Le monogramme du Christ

Un monogramme est un emblème qui réunit plusieurs lettres en un seul dessin. Le monogramme du Christ regroupe les deux lettres grecques, Khi (X) et Rhô (P). Ce monogramme du Christ est à l’origine du chrisme.



Constantin le Grand et la bataille du Pont Milvius

Voici ce que nous apprend la page du site Internet Wikipedia relatant la vie de Constantin le Grand : « En 312, Constantin défait l'empereur Maxence lors de la bataille du Pont Milvius et s'assure la maîtrise de l'Occident. Selon une chronique postérieure rapportée par l'évêque et hagiographe Eusèbe de Césarée, un chrisme flamboyant serait apparu dans le ciel et l'empereur aurait vu en songe la nuit même le Christ, qui lui aurait montré un chrisme en lui disant : « Par ce signe, tu vaincras » (In hoc signo vinces). C'est suite à cette apparition que Constantin aurait fait apposer sur l'étendard (labarum) et sur le bouclier de ses légionnaires, un chrisme, ... »


Notre interprétation

Nous pensons que le chrisme est antérieur à l’an 312. L’inclination que nous avons tous à télescoper les temps anciens nous fait oublier que près de 250 ans, soit environ dix générations, séparent les premières persécutions de chrétiens de la bataille du Pont Milvius. Il y a eu très certainement des modifications très profondes des comportements durant ces 250 ans. Ces siècles sont dits les siècles des persécutions chrétiennes, mais la forme de ces persécutions a évolué.

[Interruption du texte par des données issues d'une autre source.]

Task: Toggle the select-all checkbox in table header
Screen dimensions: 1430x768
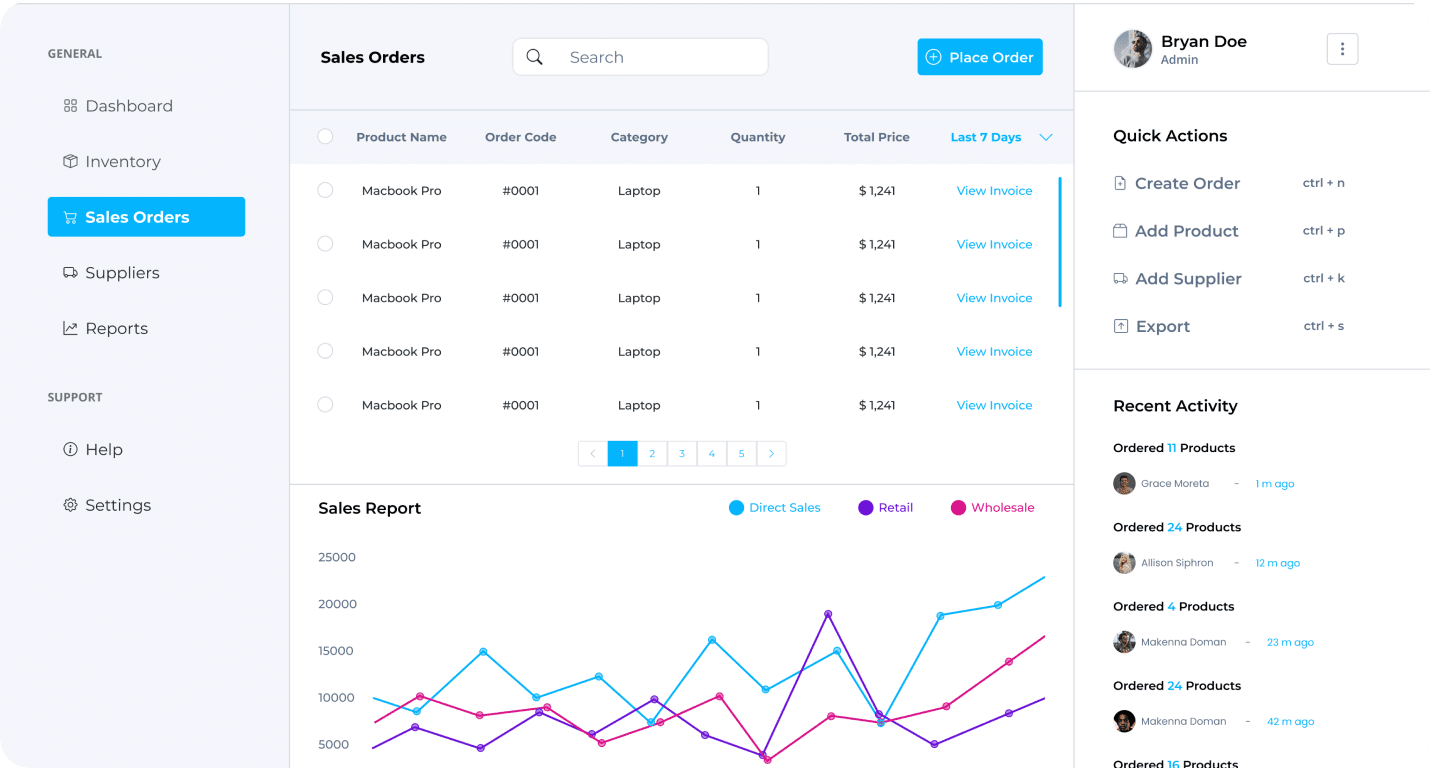Action: pyautogui.click(x=325, y=137)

Les persécutions contre les chrétiens débutent au cours de la seconde partie du premier siècle de notre ère. Ces persécutions se manifestent sous la forme de pogroms ou de massacres aveugles. Au début du IIesiècle, l’empereur Trajan promulgue un édit de tolérance en faveur des chrétiens : ceux-ci ne doivent pas être pourchassés sauf s’ils font du prosélytisme. Une telle mesure encourage les chrétiens à cacher leur appartenance à la foi catholique et ils se reconnaissent entre eux par des symboles cachés comme par exemple, le poisson. Ou encore, l’orant. Ces symboles cachés ont pu eux-mêmes évoluer en fonction du temps et du fait qu’ils finissaient par être connus des persécuteurs et dénoncés comme étant des instruments de prosélytisme.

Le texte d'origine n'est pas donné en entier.